The C stands for Constantine because my mother, Theodora, the female Chipmunk, still believes to this day that I will be the second first emperor of the Eastern Division of the Holy Roman empire.
The Green stands for Zailinsski because my dad was Irish.
It is said that my people wandered all over Europe looking for someone to promise us something.
That guy on the beer commercials just called and said I am the second most interesting guy in the world although on a good day, I can out interest him.
Several of my former lovers joined the nunnery after we broke up because they did not think anyone but Jesus could move them like I did. One even wrote me to tell me she prays that I will someday get the newest addition of sex for dummies, what ever that means.

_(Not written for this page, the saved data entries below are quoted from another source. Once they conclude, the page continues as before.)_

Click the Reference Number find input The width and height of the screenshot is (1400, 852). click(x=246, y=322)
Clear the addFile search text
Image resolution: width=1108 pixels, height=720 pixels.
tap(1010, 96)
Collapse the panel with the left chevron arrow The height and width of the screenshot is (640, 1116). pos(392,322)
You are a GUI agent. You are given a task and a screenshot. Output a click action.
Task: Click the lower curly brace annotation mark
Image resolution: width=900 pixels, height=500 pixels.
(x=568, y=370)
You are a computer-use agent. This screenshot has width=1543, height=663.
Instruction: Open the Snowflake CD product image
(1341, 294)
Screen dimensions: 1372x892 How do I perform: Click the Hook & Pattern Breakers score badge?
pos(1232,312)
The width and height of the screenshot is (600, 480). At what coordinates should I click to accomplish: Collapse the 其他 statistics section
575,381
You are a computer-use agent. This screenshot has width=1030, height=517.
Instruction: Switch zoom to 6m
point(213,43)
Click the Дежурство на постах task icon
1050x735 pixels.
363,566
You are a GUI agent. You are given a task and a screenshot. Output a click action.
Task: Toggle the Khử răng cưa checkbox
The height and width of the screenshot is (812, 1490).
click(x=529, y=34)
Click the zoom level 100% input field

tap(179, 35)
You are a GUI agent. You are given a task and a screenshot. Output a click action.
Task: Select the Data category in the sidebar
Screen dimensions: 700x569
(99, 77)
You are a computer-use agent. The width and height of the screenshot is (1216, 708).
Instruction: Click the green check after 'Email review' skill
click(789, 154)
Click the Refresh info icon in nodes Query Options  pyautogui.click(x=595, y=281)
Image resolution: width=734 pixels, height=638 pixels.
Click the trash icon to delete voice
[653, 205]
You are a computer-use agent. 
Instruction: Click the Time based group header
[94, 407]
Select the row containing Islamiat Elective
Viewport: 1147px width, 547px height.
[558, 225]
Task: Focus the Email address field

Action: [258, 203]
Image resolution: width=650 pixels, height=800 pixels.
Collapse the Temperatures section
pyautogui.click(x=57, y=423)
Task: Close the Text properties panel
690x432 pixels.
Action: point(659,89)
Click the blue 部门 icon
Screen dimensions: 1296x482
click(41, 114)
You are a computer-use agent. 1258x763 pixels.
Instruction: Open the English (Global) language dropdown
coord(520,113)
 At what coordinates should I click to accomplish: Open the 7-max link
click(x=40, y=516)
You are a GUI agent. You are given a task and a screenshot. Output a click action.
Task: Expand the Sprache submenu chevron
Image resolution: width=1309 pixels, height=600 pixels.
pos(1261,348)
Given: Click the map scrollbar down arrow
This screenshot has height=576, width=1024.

I have three hundred cats but I prefer dogs.
I was once this close to the president but then the Secret Service took me down.
My favorite movie is movie is 8 1/2 because it was my shoe size the first time I reach an orgasm.
My favorite actor is Basil Rathborn but not when he was over doing it in those dreadful Sherlock Holmes movies...
I masticated at thirty seven colleges before finding the one that had the best cafeteria. It was the consistency of their Mash Potatoes that made me stay.
I wrote I want to Hold Your Hand for John, he was stuck on I want to hold your left breast. I told him it wouldn't play until the 70's after I said, here, let me give you a hand with that...
I once ran for office, but I couldnt quite catch it.
When I moved back to the town where I was born, I got my old phone number back.
Three times in my life I have fallen in a creek. I was once stuck in the mud.
My lifelong dream is to have a threesome just so I can break the rules at the country club. They insist on foursomes.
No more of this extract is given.